A sentença foi derrubada pelo Tribunal Regional Federal (TRF), que no último dia de atividade do ano antes do recesso judicial, em 19 de dezembro, suspendeu a liminar de Mario de Paula. “Mais uma vez, o TRF confirma a impossibilidade de desconto do auxílio financeiro das indenizações”, comemora Rafael Portella.

Em 2020, o defensor público plantou seu otimismo principalmente na contratação das assessorias técnicas, cujo orçamento está em fase final de negociação. “Embora muito difícil, estamos otimistas na sua conclusão, objetivo principal de todas as defensorias e ministérios públicos envolvidos no processo”, argumenta.

O início de 2020 pode ainda ser marcado pela decisão do juiz Wellington Lopes da Silva, da Vara Federal de Linhares, no norte do Estado, sobre a manutenção, ampliação ou extinção da proibição de pesca no mar e no Rio Doce. O último prazo para argumentação das partes no processo – Samarco e MPF – é 22 de fevereiro, quando então, o magistrado irá dar sua sentença. 

No âmbito do Legislativo capixaba, resta a expectativa sobre o ex-líder do governo, Enivaldo dos Anjos (PSD), se manterá sua obstinação em exigir o fim das isenções fiscais historicamente concedidas pelo Estado do Espírito Santo à Vale. Se sim, mais uma promessa de avanço no lamacento universo dos crimes da gigante da mineração. 

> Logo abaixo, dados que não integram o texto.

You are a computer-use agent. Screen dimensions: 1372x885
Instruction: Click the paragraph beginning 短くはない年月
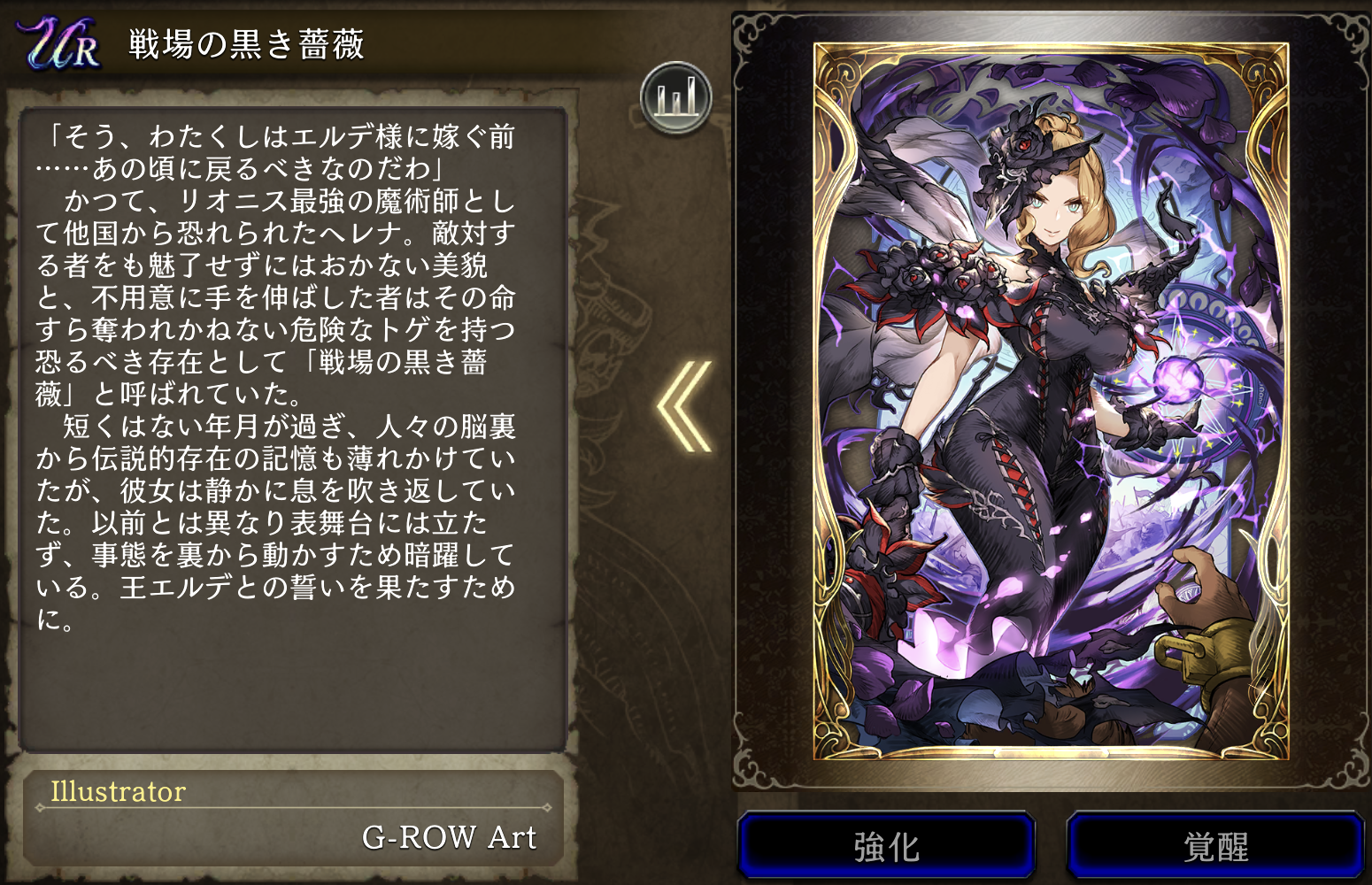[275, 522]
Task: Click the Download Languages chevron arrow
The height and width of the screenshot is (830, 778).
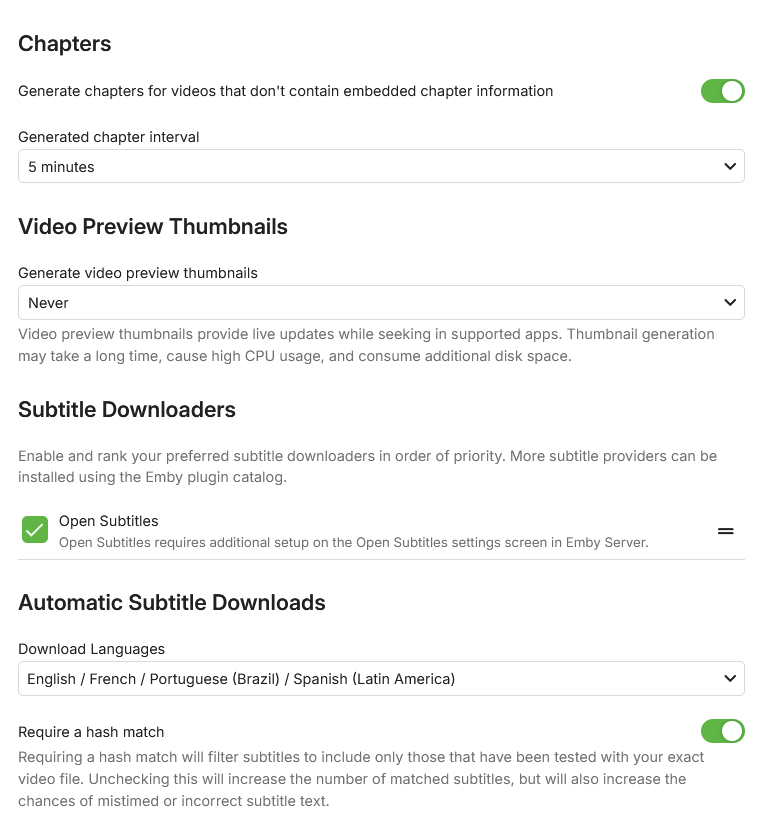Action: coord(729,679)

Para o MAB, 2020 será um ano de intensificação das denúncias e exigência de atendimentos aos direitos dos atingidos. Organismos internacionais e o Palácio Anchieta estão na mira. “A Secretaria de Estado de Saúde tem que tomar uma posição”, destaca Heider José Boza, referindo-se à temática saúde dos atingidos. “Esse tema é o que vai mais estourar daqui pra frente”, vislumbra. “Nem tudo se manifesta imediatamente de forma aguda. Alguns problemas crônicos começam a surgir após um tempo de exposição permanente aos contaminantes”, explica.